Copy out every row below verbatim, keeping each line unchanged.

===== Input for this task

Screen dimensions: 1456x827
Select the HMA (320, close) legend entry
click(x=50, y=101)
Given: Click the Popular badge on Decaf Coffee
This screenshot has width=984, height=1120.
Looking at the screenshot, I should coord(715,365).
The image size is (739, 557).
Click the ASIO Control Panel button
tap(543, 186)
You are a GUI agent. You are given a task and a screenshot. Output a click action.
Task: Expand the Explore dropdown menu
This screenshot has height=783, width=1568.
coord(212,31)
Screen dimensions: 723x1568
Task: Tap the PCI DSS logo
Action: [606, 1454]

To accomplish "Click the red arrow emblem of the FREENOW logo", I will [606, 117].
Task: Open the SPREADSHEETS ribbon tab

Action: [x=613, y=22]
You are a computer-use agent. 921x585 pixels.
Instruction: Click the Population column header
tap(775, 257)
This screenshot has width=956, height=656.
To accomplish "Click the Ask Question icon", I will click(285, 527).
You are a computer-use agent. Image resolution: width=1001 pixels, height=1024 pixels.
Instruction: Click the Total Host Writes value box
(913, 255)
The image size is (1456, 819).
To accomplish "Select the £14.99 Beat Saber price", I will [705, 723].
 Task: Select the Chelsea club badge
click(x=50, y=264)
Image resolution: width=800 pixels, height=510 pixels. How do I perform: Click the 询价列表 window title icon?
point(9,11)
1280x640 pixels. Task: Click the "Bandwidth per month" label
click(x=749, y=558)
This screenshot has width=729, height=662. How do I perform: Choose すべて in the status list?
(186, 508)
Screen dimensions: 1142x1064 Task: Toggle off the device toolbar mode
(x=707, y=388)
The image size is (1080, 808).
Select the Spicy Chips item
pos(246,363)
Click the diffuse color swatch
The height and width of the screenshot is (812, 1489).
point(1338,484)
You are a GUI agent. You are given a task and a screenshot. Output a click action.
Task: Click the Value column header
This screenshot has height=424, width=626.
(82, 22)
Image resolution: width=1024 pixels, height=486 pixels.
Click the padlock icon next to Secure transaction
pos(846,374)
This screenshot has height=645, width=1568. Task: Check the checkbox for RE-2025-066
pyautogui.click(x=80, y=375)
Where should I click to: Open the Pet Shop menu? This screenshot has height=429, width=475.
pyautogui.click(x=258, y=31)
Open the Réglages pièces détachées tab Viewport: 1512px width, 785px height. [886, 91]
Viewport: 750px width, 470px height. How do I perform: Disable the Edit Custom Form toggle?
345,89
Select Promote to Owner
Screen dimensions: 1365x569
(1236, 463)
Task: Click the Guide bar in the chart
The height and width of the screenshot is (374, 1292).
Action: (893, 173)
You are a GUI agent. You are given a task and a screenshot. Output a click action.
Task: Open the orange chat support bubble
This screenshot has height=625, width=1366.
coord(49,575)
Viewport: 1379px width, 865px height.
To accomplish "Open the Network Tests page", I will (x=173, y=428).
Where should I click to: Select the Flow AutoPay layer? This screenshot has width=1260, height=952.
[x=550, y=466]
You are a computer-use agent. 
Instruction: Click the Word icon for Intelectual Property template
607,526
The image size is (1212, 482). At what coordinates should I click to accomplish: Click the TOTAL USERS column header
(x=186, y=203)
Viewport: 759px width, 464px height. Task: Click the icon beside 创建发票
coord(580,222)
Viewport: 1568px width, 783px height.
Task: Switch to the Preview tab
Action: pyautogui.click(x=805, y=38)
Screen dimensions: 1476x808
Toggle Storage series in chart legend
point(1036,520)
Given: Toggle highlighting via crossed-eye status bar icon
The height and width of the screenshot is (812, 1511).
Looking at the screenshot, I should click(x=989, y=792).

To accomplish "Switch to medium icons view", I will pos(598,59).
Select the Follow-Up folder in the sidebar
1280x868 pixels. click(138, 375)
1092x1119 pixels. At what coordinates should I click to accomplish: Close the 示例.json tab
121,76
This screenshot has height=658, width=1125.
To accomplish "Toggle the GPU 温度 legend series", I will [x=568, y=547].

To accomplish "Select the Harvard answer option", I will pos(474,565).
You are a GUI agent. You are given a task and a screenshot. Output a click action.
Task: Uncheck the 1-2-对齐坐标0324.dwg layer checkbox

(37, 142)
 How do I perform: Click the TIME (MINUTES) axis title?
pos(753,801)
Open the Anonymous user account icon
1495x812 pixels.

==========

[Exercise output]
Screen dimensions: 1456x827
Select the HMA (320, close) legend entry
click(x=50, y=101)
Given: Click the Popular badge on Decaf Coffee
This screenshot has width=984, height=1120.
Looking at the screenshot, I should coord(715,365).
The image size is (739, 557).
Click the ASIO Control Panel button
tap(543, 186)
You are a GUI agent. You are given a task and a screenshot. Output a click action.
Task: Expand the Explore dropdown menu
This screenshot has height=783, width=1568.
coord(212,31)
Screen dimensions: 723x1568
Task: Tap the PCI DSS logo
Action: [606, 1454]

To accomplish "Click the red arrow emblem of the FREENOW logo", I will [606, 117].
Task: Open the SPREADSHEETS ribbon tab

Action: [x=613, y=22]
You are a computer-use agent. 921x585 pixels.
Instruction: Click the Population column header
tap(775, 257)
This screenshot has width=956, height=656.
To accomplish "Click the Ask Question icon", I will click(285, 527).
You are a computer-use agent. Image resolution: width=1001 pixels, height=1024 pixels.
Instruction: Click the Total Host Writes value box
(913, 255)
The image size is (1456, 819).
To accomplish "Select the £14.99 Beat Saber price", I will [705, 723].
 Task: Select the Chelsea club badge
click(x=50, y=264)
Image resolution: width=800 pixels, height=510 pixels. How do I perform: Click the 询价列表 window title icon?
point(9,11)
1280x640 pixels. Task: Click the "Bandwidth per month" label
click(x=749, y=558)
This screenshot has width=729, height=662. How do I perform: Choose すべて in the status list?
(186, 508)
Screen dimensions: 1142x1064 Task: Toggle off the device toolbar mode
(x=707, y=388)
The image size is (1080, 808).
Select the Spicy Chips item
pos(246,363)
Click the diffuse color swatch
The height and width of the screenshot is (812, 1489).
point(1338,484)
You are a GUI agent. You are given a task and a screenshot. Output a click action.
Task: Click the Value column header
This screenshot has height=424, width=626.
(82, 22)
Image resolution: width=1024 pixels, height=486 pixels.
Click the padlock icon next to Secure transaction
pos(846,374)
This screenshot has height=645, width=1568. Task: Check the checkbox for RE-2025-066
pyautogui.click(x=80, y=375)
Where should I click to: Open the Pet Shop menu? This screenshot has height=429, width=475.
pyautogui.click(x=258, y=31)
Open the Réglages pièces détachées tab Viewport: 1512px width, 785px height. [886, 91]
Viewport: 750px width, 470px height. How do I perform: Disable the Edit Custom Form toggle?
345,89
Select Promote to Owner
Screen dimensions: 1365x569
(1236, 463)
Task: Click the Guide bar in the chart
The height and width of the screenshot is (374, 1292).
Action: (893, 173)
You are a GUI agent. You are given a task and a screenshot. Output a click action.
Task: Open the orange chat support bubble
This screenshot has height=625, width=1366.
coord(49,575)
Viewport: 1379px width, 865px height.
To accomplish "Open the Network Tests page", I will (x=173, y=428).
Where should I click to: Select the Flow AutoPay layer? This screenshot has width=1260, height=952.
[x=550, y=466]
You are a computer-use agent. 
Instruction: Click the Word icon for Intelectual Property template
607,526
The image size is (1212, 482). At what coordinates should I click to accomplish: Click the TOTAL USERS column header
(x=186, y=203)
Viewport: 759px width, 464px height. Task: Click the icon beside 创建发票
coord(580,222)
Viewport: 1568px width, 783px height.
Task: Switch to the Preview tab
Action: pyautogui.click(x=805, y=38)
Screen dimensions: 1476x808
Toggle Storage series in chart legend
point(1036,520)
Given: Toggle highlighting via crossed-eye status bar icon
The height and width of the screenshot is (812, 1511).
Looking at the screenshot, I should click(x=989, y=792).

To accomplish "Switch to medium icons view", I will pos(598,59).
Select the Follow-Up folder in the sidebar
1280x868 pixels. click(138, 375)
1092x1119 pixels. At what coordinates should I click to accomplish: Close the 示例.json tab
121,76
This screenshot has height=658, width=1125.
To accomplish "Toggle the GPU 温度 legend series", I will [x=568, y=547].

To accomplish "Select the Harvard answer option", I will pos(474,565).
You are a GUI agent. You are given a task and a screenshot. Output a click action.
Task: Uncheck the 1-2-对齐坐标0324.dwg layer checkbox

(37, 142)
 How do I perform: Click the TIME (MINUTES) axis title?
pos(753,801)
Open the Anonymous user account icon
1495x812 pixels.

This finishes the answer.